**EXTRACTED TEXT**

2006-11-09 14:35:44 · 10 answers · asked by Anonymous in Family & Relationships Singles & Dating

10 answers

The fact that he has shown you a picture and told you about her is not worthy of concern. That's just him sharing himself with you.

However, what is concerning is his statement and the comparisons. He obviously is looking for someone to fill her void...

I wouldn't tell you to just throw it away. What I will suggest is talk to him, tell him it's concerning. If things don't change and you still notice weird comments/comparisons, I would move on.

2006-11-09 14:43:51 · answer #1 · answered by cutebastardette 3 · 0 0

your own identity is very important. i was reading , once, where no two partners are the same. this is of VERY ESSENTIAL importance where both of you should ponder this point and realize that you are your own person!
there is a lot of life to live and a lot of enjoyment to be had. new relationships need the proper nurturing in order that they realize the strength that the future brings. dating is the implement that allows two people a chance to assess each others' needs wants and desires. if this needs to be a lingering affair then act accordingly and be careful not to mess anything beautiful up.
the one fear that i would have, in your instance, (were i there) is that abuse rear its ugly head. this would be so unfortunate. but it is a "necessary evil" to consider. all that glitters is not gold.

**DATA SEGMENT**
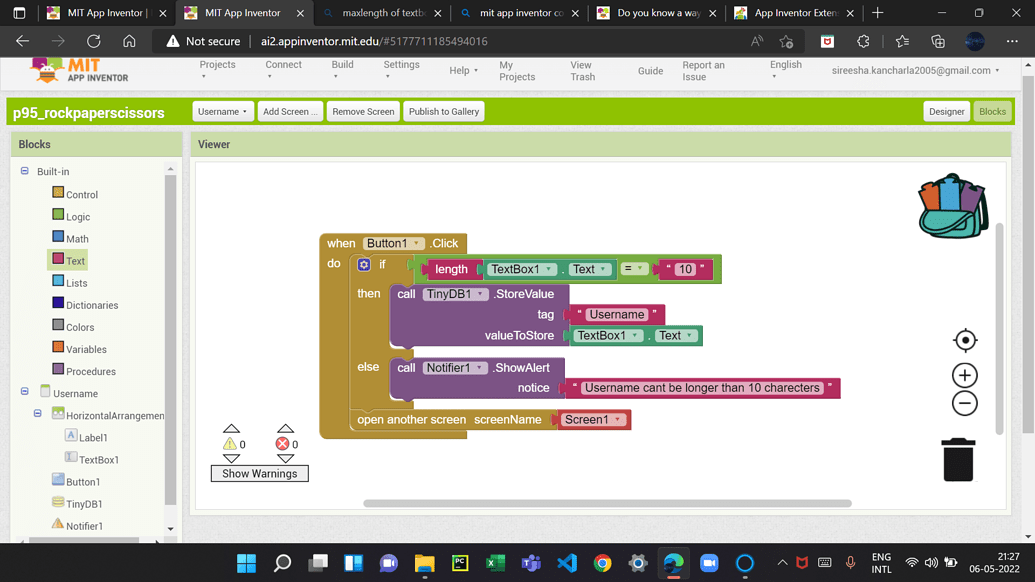Collapse the Built-in tree section

coord(25,172)
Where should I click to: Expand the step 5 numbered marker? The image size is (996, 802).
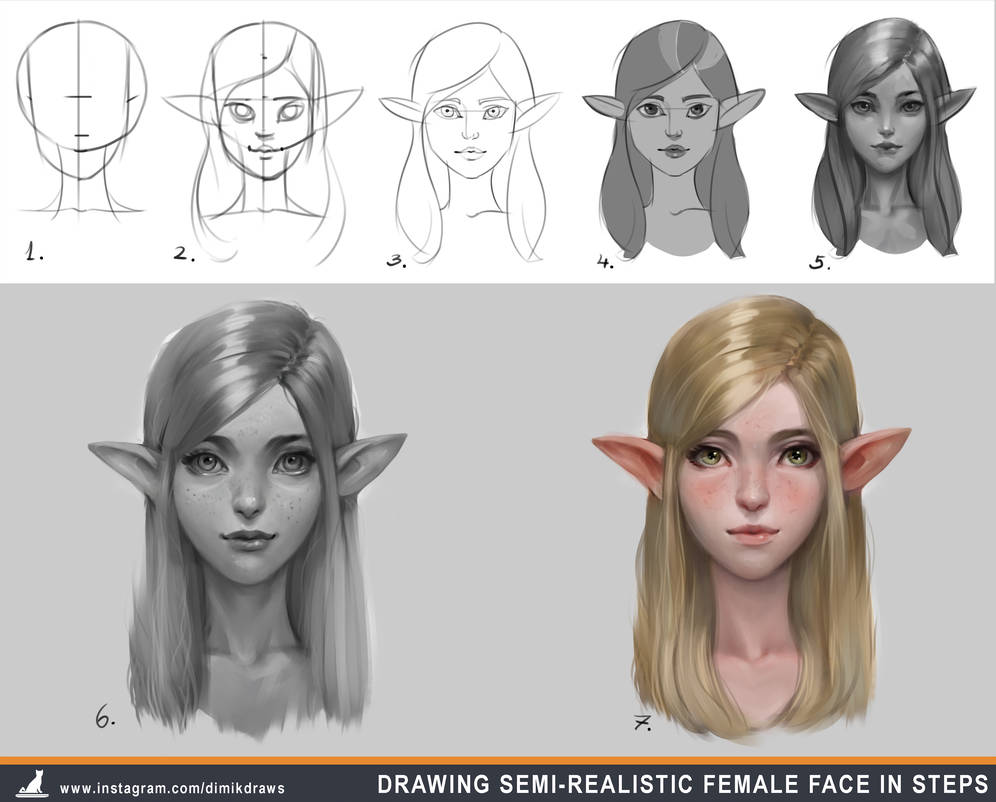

**SHORT EXERCISE 1**
Repeat everything in the dating advice thread above, from "The fact that" down to "would move on.".
**SHORT EXERCISE 2**
Answer these questions using the dating advice thread above:
(a) On what date and at what time was the question asked?
(b) According to the first answer, what should be done if weird comments or comparisons continue after talking to him?
(c) According to the second answer, what does dating give two people a chance to do?
**SHORT EXERCISE 3**
Pick up the dating advice thread above where it stops and carry it on.

**WRITTEN RESPONSE 1**
The fact that he has shown you a picture and told you about her is not worthy of concern. That's just him sharing himself with you.

However, what is concerning is his statement and the comparisons. He obviously is looking for someone to fill her void...

I wouldn't tell you to just throw it away. What I will suggest is talk to him, tell him it's concerning. If things don't change and you still notice weird comments/comparisons, I would move on.

**WRITTEN RESPONSE 2**
(a) 2006-11-09 at 14:35:44
(b) Move on.
(c) Assess each other's needs, wants and desires.

**WRITTEN RESPONSE 3**
these are my thoughts on this possibility. i hate to sound like a broken record in answering but.....there is a document that helped me a great deal through the years called "desiderata". it may be found on the Internet. see if you get anything from it. nuf said.....bye

2006-11-09 23:26:49 · answer #2 · answered by ? 6 · 0 0

Looks like he is not over his dead wife, and he will only be happy with a replacement rather than a new woman.

Talk to him about this, but don't marry him unless he changes.

Remember the simpsons episode where Ned Flanders cut that woman's hair to make her look like his wife? He MIGHT be just like Ned, and maybe he might want you to dress differently, or talk differently.

If he doesn't love you for who you are, then he is not worth staying with.

2006-11-09 22:40:37 · answer #3 · answered by Anna K 3 · 0 0

I don't like that he's turning you into his old love. Talk to him. That's how you can find out what he's thoughts are about your relationship. After 10 years of his wife's death, he needs to hide his feelings about her and be respectful to you when you're with him. If you find out that he likes you because you and his wife look alike, then run away. Well, don't be that dramatic, but at least be clear to him that you can't have a normal relationship with him because of that.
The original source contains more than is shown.